Mais les difficultés se multiplient: « le principal problème à Bucarest et dans les autres grandes villes tient à la surcharge des classes qui ont déjà des effectifs importants. Si le conflit dure, nous allons devoir intégrer des milliers d ‘élèves et actuellement chaque école accueille deux ou trois élèves sans grande difficulté mais en inscrire plus sera très compliqué! ». De plus, si l’option d’enseigner en ukrainien est maintenue, ou si une progressive intégration est pratiquée, il faudra de toute façon des enseignants qui comprennent l’ukrainien « ce dont nous manquons » souligne Alexandra Cornea, « tout comme tout simplement de salles de classe » et ce d’autant plus que « les effectifs de classe sont déjà pléthoriques dans les grandes villes ». Il faut aussi rapidement évaluer le niveau réel de ces nouveaux élèves, les affecter dans des classes qui correspondent à leurs capacités si on veut vraiment les aider. Les autorités locales cherchent déjà à recruter des enseignants ukrainiens, « mais pour le moment nous n’avons pas encore de réglementation et de cadre légal pour le faire ».
Enfin, la plupart des enfants et adolescents n’étant pas hébergés dans des centres d’accueil mais plutôt chez des particuliers, ils peuvent facilement passer « sous les radars » des autorités. Comme en Pologne, certains parents préfèrent garder leurs enfants à leurs côtés sans les scolariser et espèrent revenir vite en Ukraine.
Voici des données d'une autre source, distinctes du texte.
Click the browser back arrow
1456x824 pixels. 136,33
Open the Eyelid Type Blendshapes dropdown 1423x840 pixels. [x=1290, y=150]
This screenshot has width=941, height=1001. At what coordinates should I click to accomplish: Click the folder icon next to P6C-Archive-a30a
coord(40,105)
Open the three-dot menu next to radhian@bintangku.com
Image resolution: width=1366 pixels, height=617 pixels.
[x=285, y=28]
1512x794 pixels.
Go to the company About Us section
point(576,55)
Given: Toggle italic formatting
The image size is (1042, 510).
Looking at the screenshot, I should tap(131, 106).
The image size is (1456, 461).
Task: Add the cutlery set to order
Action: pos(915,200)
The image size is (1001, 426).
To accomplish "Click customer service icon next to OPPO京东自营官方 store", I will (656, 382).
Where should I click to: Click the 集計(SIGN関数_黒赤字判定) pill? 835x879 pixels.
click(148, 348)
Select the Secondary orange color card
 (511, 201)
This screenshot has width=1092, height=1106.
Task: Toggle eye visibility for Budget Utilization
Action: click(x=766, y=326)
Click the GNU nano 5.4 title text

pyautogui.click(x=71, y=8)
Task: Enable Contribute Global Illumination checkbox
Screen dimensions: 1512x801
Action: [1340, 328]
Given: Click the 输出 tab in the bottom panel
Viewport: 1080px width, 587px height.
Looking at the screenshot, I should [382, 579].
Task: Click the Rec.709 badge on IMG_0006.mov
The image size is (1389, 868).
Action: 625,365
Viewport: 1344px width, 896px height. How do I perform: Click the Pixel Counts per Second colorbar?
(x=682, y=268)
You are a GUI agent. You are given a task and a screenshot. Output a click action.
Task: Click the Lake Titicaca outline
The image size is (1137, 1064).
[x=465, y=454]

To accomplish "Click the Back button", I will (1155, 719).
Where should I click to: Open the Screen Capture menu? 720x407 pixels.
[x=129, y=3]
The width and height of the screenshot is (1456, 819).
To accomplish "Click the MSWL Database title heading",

Alexandra Cornea insiste sur la nécessité de « créer rapidement un dispositif qui permette de répertorier les enfants et adolescents, mesurer leur niveau scolaire et les inscrire dans les établissements ». Elle ajoute « je voudrais prévenir nos collègues d’Europe occidentale : il faut que vous vous teniez prêts à organiser avec votre administration l’intégration des enfants ukrainiens dans les établissements scolaires. Vous allez avoir les mêmes problèmes que nous. Il est évident que ce conflit ne connaîtra pas une fin rapide et qu’il aura des effets sur le long terme ».